Las modificaciones más profundas de la relación social
basada en el dominio capitalista se produjeron después de la segunda gran
guerra. Vencido el fascismo y consolidado un ámbito geográfico (la llamada «Europa
del este») en el que la explotación no podía asentarse sobre la propiedad
privada, la irreductibilidad de las fuerzas organizadas del proletariado, la
potencia demostrada frente a la estrategia tendente a imponer el dominio de
manera agresiva, llevaron a las mentes del orden a planificar una nueva
estrategia: garantizar el poder y la apropiación mediante un cierto compromiso
que anulara la evidencia de la desigualdad y que generase un consentimiento
mayoritario (que anulase el conflicto abierto moderando sus causas): una
renuncia al beneficio ilimitado, una mayor participación obrera en la riqueza
obtenida, mediante políticas activas contra las bolsas de paro, políticas de
desarrollo intensivo y extensivo, aumento ocasional de los salarios ligando su
crecimiento al de la productividad o generación de un espacio de concordia
estructural en torno a los «gastos sociales». Superación de la crisis y
recomposición de la obediencia por la generación de un espacio social de
reconocimiento: independencia política y desarrollismo productivo en el tercer
mundo; «estado del bienestar» en el primero. Producción de masas y consumo
masivo. Políticas de gasto público de corte keynesiano para incentivar la
demanda, organización fordista de las relaciones salariares. Un «bienestar»

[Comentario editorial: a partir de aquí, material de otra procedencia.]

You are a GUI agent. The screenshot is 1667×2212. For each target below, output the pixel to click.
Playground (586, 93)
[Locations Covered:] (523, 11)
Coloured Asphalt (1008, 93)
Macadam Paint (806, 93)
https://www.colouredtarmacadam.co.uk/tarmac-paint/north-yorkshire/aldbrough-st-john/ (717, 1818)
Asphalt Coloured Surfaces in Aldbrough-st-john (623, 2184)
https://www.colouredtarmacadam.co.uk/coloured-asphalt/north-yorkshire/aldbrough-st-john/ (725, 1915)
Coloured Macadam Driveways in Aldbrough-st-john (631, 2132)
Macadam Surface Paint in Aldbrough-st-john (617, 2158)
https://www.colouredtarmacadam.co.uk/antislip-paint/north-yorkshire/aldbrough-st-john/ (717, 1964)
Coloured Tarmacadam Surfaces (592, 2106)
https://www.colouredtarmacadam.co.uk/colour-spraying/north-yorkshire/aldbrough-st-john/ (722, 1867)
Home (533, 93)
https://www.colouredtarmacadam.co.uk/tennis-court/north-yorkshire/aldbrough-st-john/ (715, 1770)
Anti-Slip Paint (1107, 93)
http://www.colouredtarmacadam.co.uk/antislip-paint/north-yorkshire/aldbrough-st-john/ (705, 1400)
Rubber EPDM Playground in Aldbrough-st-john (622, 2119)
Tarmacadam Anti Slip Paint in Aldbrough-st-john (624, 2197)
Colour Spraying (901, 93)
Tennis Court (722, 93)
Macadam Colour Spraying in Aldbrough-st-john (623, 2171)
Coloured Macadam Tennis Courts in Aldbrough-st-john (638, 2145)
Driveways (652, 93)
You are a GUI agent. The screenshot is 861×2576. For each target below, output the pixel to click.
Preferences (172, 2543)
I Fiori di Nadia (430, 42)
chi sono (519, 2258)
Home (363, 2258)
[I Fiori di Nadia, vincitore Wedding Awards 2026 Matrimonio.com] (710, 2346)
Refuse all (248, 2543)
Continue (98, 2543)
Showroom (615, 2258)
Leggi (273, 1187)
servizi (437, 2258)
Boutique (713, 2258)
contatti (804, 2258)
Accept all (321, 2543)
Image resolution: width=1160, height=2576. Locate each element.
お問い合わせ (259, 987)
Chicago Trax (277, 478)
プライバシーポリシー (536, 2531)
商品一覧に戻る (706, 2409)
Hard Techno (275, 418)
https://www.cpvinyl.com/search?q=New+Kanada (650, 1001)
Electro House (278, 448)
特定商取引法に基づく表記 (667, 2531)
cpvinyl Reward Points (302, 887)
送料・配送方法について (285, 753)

basado en el consumo, identificado con el consumo, autojustificado por el
consumo que, con la anuencia y la colaboración de las organizaciones clásicas
de la clase obrera (que quisieron ver en ello una vía desarrollista de reparto
de la riqueza, un camino al socialismo), redujo la conflictividad social y
permitió además la extensión de la salarización a buena parte de los sectores
sociales que hasta entonces quedaban al margen de la misma. La dinámica de la
apropiación y de la explotación del trabajo ajeno tuvo entonces un auge
insospechado; el sector de los servicios, el sector publico, el transporte, la
sanidad, la educación, tradicionalmente relegados a la esfera de la
reproducción social, se incorporaron masivamente a la dinámica productiva en lo
que supuso una extensión social de las relaciones de fabrica o, si se prefiere,
una refundación social de la explotación.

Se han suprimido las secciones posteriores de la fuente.